- Assignment
Copy the listing below in full, exactly.

BEGIN

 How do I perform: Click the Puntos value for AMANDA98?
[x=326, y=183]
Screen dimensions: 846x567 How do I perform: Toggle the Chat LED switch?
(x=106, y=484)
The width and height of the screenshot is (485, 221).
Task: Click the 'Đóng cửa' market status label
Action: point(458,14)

END

- Response
 How do I perform: Click the Puntos value for AMANDA98?
[x=326, y=183]
Screen dimensions: 846x567 How do I perform: Toggle the Chat LED switch?
(x=106, y=484)
The width and height of the screenshot is (485, 221).
Task: Click the 'Đóng cửa' market status label
Action: point(458,14)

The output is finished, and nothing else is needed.